==== Material supplied ====
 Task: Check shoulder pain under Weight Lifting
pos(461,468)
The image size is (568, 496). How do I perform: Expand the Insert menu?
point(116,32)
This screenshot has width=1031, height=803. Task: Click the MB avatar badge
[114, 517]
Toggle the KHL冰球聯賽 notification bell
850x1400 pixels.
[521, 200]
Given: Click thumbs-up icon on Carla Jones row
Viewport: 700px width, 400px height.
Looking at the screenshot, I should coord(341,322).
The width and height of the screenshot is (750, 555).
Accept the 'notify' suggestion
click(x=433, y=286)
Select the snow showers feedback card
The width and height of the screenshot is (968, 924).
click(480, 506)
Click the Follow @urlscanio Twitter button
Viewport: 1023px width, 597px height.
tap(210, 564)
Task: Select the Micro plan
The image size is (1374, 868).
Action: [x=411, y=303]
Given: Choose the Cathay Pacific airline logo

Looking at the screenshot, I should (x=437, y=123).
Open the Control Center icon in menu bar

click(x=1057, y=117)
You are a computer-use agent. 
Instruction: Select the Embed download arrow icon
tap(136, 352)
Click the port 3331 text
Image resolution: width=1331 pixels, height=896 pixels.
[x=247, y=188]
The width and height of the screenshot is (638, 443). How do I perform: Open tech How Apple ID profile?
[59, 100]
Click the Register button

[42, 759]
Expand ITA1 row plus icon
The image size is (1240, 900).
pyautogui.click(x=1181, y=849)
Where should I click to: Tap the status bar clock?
====
**Task to carry out:**
Produce an exact copy of the lines from the one containing "The image size is (568, 496)." through the final line of the data, both ends included, and only those.

**Answer for this exercise:**
The image size is (568, 496). How do I perform: Expand the Insert menu?
point(116,32)
This screenshot has width=1031, height=803. Task: Click the MB avatar badge
[114, 517]
Toggle the KHL冰球聯賽 notification bell
850x1400 pixels.
[521, 200]
Given: Click thumbs-up icon on Carla Jones row
Viewport: 700px width, 400px height.
Looking at the screenshot, I should coord(341,322).
The width and height of the screenshot is (750, 555).
Accept the 'notify' suggestion
click(x=433, y=286)
Select the snow showers feedback card
The width and height of the screenshot is (968, 924).
click(480, 506)
Click the Follow @urlscanio Twitter button
Viewport: 1023px width, 597px height.
tap(210, 564)
Task: Select the Micro plan
The image size is (1374, 868).
Action: [x=411, y=303]
Given: Choose the Cathay Pacific airline logo

Looking at the screenshot, I should (x=437, y=123).
Open the Control Center icon in menu bar

click(x=1057, y=117)
You are a computer-use agent. 
Instruction: Select the Embed download arrow icon
tap(136, 352)
Click the port 3331 text
Image resolution: width=1331 pixels, height=896 pixels.
[x=247, y=188]
The width and height of the screenshot is (638, 443). How do I perform: Open tech How Apple ID profile?
[59, 100]
Click the Register button

[42, 759]
Expand ITA1 row plus icon
The image size is (1240, 900).
pyautogui.click(x=1181, y=849)
Where should I click to: Tap the status bar clock?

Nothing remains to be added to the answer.